**Information shown**
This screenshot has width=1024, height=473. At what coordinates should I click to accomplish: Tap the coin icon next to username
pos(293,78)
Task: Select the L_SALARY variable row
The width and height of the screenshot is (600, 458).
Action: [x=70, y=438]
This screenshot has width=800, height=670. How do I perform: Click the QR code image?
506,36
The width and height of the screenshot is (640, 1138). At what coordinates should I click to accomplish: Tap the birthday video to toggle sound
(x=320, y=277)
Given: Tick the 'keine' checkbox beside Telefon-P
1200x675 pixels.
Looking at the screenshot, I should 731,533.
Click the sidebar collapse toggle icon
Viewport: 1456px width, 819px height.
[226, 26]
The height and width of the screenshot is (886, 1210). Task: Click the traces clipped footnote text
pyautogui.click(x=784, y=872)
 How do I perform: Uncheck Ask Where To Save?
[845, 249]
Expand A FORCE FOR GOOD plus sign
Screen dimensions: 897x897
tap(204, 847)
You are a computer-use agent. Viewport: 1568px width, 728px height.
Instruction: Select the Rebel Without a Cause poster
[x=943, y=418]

**Task objective**
Retype the rows from the line containing "You are a computer-use" through the end of the rows, with both ends included.

**Result below**
You are a computer-use agent. Viewport: 1568px width, 728px height.
Instruction: Select the Rebel Without a Cause poster
[x=943, y=418]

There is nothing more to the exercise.